Seminar In Medicine, 14.02.2019, Prof. Dr. Yavuz Gürkan

Author: KUSOM
Time: 14:00
Location: MED 176



Thursday, February 14th,

Speaker         : Prof. Dr. Yavuz Gürkan, Kocaeli University Hospital, Department of 
Anesthesiology and Reanimation

Title               : New Blocks for Abdominal Surgery

 Time              : 14.00 (Refreshments will be served at 13:45)

Place              : MED 176

TelePresence   : AH 5th floor Chief Medical Officer / KUH 9th floor Meeting Room



Anesthesiologists can let surgery be done under regional anesthesia for upper and lower extremity surgeries. Spinal and epidural anesthesia techniques are widely used for abdominal and obstetric surgeries.

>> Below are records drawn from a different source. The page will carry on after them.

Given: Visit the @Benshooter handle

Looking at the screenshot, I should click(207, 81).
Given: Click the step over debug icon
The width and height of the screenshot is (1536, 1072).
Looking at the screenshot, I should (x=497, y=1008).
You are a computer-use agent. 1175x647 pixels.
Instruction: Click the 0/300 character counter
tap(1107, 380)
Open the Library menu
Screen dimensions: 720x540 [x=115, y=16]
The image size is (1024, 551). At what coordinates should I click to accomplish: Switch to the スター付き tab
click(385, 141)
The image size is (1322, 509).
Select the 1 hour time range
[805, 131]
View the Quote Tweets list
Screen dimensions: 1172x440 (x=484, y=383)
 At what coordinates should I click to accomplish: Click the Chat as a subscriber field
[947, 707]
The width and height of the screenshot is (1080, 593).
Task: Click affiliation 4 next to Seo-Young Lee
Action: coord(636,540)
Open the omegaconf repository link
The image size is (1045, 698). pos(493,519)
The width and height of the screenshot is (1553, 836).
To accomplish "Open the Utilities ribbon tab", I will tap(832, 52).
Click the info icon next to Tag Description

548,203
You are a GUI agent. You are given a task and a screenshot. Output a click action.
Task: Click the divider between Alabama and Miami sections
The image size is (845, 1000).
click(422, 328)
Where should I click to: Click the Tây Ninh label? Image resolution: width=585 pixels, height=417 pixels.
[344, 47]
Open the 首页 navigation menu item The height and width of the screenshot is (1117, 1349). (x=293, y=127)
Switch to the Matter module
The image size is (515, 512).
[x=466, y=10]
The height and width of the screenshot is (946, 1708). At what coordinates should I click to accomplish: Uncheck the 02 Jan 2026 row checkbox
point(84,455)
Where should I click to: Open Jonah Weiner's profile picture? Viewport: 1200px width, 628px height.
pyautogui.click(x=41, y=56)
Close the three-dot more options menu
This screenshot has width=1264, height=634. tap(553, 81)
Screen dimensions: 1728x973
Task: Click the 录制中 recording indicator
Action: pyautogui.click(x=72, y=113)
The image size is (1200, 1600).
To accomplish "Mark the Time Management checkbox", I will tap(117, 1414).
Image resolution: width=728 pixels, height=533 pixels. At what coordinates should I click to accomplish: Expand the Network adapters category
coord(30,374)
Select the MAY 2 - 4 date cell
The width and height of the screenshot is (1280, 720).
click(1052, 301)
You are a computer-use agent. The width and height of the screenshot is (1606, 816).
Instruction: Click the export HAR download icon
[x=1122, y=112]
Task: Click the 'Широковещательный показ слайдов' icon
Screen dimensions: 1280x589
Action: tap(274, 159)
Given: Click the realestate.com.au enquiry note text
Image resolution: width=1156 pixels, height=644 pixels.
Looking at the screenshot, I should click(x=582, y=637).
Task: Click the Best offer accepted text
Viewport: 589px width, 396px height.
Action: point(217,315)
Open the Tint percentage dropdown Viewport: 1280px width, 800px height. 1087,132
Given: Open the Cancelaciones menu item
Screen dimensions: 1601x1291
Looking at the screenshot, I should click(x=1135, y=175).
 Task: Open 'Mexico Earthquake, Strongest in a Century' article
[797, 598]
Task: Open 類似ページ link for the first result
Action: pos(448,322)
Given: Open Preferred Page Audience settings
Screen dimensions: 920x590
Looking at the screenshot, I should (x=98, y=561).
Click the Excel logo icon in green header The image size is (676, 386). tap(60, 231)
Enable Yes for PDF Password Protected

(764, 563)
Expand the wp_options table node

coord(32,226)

Widespread use of ultrasonography in regional anaesthesia especially in the last 10 years, has both increased block success and improved patient safety. Another benefit of sono-visualization of anatomy relevant to anesthesiologists was the introduction of new blocks into clinical practice. New blocks such as transversus abdominus, quadratus lumborum, pectoral blocks and erector spinae plane blocks which can also be called interfacial approaches, have become subjects of clinical research and practice.

These new blocks allow us to block pain transmission for both thoracic and abdominal surgeries. Although these blocks often don’t cover whole surgical area, combination of regional and general anesthesia decrease the use of opioids, allow early mobilisation and early discharge from hospital. Furthermore, regional anesthesia performances could prevent the development of chronic postsurgical pain.

Using multimodal analgesia application of opioids, non-steroid anti-inflammatory agents and, if appropriate, regional anesthesia methods in postoperative pain treatment is very important in terms of efficient postoperative analgesia, effective suppression of surgical stress and decreasing the incidence of chronic pain.

We were lucky enough to perform some of the early clinical studies and shared our experiences as case reports too. Yet further prospective randomised controlled studies are still needed to have reliable answers to clinical questions.